What is in the future for me? What do I want in my life? What am I choosing for my future? Do not focus on what you leave behind. Imagine the past is like the border of an old country of hurt, and now you live somewhere else, and that border is closed. This doesn’t mean that you can’t look back at old albums from the ‘old country’. Rather continue to acknowledge that you no longer live there.
Get on your DIVA amour Utilise the amour and weapons of a true diva. Being strong, being clever, continuing a struggle, are values within a cloak of amour that you put on. For me, I celebrate being a diva-hustler, (thank you #Michelle Visage #DivaRules). This means I remain determined to build opportunities for myself and take chances. Other people I’ve worked with have found their diva in other self- visualisations (eg Madame Butterfly, BadAss). The weapons you have to support this Diva-amour are your strengths (your smarts, your friendships, your focus, your commitment, your creativity.)

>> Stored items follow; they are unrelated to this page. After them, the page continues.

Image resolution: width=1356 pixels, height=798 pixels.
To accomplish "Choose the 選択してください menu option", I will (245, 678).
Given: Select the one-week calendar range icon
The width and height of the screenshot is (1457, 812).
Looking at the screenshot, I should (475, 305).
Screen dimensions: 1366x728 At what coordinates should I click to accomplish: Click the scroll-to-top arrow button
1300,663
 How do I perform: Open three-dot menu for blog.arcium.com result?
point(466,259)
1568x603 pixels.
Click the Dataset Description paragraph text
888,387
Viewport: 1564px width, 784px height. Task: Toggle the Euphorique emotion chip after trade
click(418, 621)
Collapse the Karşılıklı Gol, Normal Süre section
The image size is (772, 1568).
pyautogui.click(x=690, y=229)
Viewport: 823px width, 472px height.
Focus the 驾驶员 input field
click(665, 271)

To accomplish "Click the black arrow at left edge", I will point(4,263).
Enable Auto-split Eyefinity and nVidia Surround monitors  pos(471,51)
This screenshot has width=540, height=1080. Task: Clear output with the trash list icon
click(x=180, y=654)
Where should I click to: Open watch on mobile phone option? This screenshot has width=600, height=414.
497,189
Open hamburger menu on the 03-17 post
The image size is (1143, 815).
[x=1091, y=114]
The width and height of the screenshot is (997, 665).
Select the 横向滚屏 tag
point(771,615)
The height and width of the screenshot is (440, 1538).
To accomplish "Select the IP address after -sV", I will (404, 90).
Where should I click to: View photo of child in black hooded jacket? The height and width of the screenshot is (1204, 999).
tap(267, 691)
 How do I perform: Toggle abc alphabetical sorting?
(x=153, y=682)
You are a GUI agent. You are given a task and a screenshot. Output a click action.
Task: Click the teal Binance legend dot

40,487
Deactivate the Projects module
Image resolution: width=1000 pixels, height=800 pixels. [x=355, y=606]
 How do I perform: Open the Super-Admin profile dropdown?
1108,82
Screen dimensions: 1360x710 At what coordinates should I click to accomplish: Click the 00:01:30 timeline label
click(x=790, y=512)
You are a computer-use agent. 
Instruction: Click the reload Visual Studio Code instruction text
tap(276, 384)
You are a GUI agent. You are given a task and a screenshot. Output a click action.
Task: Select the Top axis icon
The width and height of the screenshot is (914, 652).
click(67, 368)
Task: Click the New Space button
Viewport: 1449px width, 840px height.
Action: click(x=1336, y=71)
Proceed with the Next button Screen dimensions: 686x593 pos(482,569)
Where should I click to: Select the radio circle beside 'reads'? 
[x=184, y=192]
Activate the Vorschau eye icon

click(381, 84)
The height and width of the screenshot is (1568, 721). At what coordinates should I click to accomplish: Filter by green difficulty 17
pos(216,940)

Write a mantra specifically for you.
A mantra is a passage that becomes an instrument of the mind. What the mind sets as an intention and belief so that this can to fruition. Phrase this in a positive voice. Celebrate your strengths. Remind yourself of your goals. For example:
I am strong, calm, loved and forceful. When I face a challenge, which will invariably happen, I will draw strength from the people who love and support me, remember all that I have already achieved as a result of my skills, and my commitment to my family, and myself.
I can respond to challenge, I can respond to change, I am more than enough.
Decide to pursue internal love over external anger.
The cure to external anger is internal love. Even if you are still working on accepting yourself, remember that it is OK to be not okay, as long as you are a work in progress. Be kind. Keep working on supporting yourself. That project is never ending.
Being grateful reminds us want we have, rather than focusing on what you perceive may be missing from your life. When we see what we have we learn to that we are more complete than we first realised and have more than enough in life, and even more importantly, we are enough.
I hope you find these activities helpful. If you find yourself stuck in old hurts you can consider to consider therapy to help you let go. All of us need help sometimes, and that is okay.